- [Entries supplied]:

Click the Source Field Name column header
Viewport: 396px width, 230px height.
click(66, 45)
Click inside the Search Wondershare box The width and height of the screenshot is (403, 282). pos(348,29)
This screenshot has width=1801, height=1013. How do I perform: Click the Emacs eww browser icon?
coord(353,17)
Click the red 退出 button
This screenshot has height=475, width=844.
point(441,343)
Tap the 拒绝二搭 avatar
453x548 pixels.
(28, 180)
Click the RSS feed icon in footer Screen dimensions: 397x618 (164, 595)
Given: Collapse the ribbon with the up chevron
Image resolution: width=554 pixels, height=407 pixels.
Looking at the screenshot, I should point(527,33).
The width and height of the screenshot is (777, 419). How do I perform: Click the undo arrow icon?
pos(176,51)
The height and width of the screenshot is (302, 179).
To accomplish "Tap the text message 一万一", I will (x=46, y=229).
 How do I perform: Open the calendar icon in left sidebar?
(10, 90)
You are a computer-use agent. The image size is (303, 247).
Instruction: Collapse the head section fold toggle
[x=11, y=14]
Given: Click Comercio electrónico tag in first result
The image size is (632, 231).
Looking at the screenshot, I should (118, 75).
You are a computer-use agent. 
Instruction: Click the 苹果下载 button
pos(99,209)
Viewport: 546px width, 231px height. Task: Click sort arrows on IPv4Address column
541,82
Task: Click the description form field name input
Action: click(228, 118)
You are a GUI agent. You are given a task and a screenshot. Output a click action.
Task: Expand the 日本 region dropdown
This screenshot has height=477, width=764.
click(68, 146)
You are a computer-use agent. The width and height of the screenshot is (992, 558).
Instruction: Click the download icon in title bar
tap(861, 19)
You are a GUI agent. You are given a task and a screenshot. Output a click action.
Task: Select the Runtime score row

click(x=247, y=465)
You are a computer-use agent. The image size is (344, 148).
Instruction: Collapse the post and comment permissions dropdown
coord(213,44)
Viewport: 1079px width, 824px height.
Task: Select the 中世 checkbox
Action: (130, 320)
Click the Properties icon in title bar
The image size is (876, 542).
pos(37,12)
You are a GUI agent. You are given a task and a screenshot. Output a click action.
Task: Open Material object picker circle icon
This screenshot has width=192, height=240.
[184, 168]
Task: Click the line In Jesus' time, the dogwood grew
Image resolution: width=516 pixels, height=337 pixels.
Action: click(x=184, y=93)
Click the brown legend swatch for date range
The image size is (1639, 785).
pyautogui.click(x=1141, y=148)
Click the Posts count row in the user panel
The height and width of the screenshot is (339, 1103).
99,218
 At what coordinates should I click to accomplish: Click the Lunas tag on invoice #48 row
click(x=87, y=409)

- [The problem]:
Word for word, copy out all the data given above.

- [Result for this exercise]:
Click the Source Field Name column header
Viewport: 396px width, 230px height.
click(66, 45)
Click inside the Search Wondershare box The width and height of the screenshot is (403, 282). pos(348,29)
This screenshot has width=1801, height=1013. How do I perform: Click the Emacs eww browser icon?
coord(353,17)
Click the red 退出 button
This screenshot has height=475, width=844.
point(441,343)
Tap the 拒绝二搭 avatar
453x548 pixels.
(28, 180)
Click the RSS feed icon in footer Screen dimensions: 397x618 (164, 595)
Given: Collapse the ribbon with the up chevron
Image resolution: width=554 pixels, height=407 pixels.
Looking at the screenshot, I should point(527,33).
The width and height of the screenshot is (777, 419). How do I perform: Click the undo arrow icon?
pos(176,51)
The height and width of the screenshot is (302, 179).
To accomplish "Tap the text message 一万一", I will (x=46, y=229).
 How do I perform: Open the calendar icon in left sidebar?
(10, 90)
You are a computer-use agent. The image size is (303, 247).
Instruction: Collapse the head section fold toggle
[x=11, y=14]
Given: Click Comercio electrónico tag in first result
The image size is (632, 231).
Looking at the screenshot, I should (118, 75).
You are a computer-use agent. 
Instruction: Click the 苹果下载 button
pos(99,209)
Viewport: 546px width, 231px height. Task: Click sort arrows on IPv4Address column
541,82
Task: Click the description form field name input
Action: click(228, 118)
You are a GUI agent. You are given a task and a screenshot. Output a click action.
Task: Expand the 日本 region dropdown
This screenshot has height=477, width=764.
click(68, 146)
You are a computer-use agent. The width and height of the screenshot is (992, 558).
Instruction: Click the download icon in title bar
tap(861, 19)
You are a GUI agent. You are given a task and a screenshot. Output a click action.
Task: Select the Runtime score row

click(x=247, y=465)
You are a computer-use agent. The image size is (344, 148).
Instruction: Collapse the post and comment permissions dropdown
coord(213,44)
Viewport: 1079px width, 824px height.
Task: Select the 中世 checkbox
Action: (130, 320)
Click the Properties icon in title bar
The image size is (876, 542).
pos(37,12)
You are a GUI agent. You are given a task and a screenshot. Output a click action.
Task: Open Material object picker circle icon
This screenshot has width=192, height=240.
[184, 168]
Task: Click the line In Jesus' time, the dogwood grew
Image resolution: width=516 pixels, height=337 pixels.
Action: click(x=184, y=93)
Click the brown legend swatch for date range
The image size is (1639, 785).
pyautogui.click(x=1141, y=148)
Click the Posts count row in the user panel
The height and width of the screenshot is (339, 1103).
99,218
 At what coordinates should I click to accomplish: Click the Lunas tag on invoice #48 row
click(x=87, y=409)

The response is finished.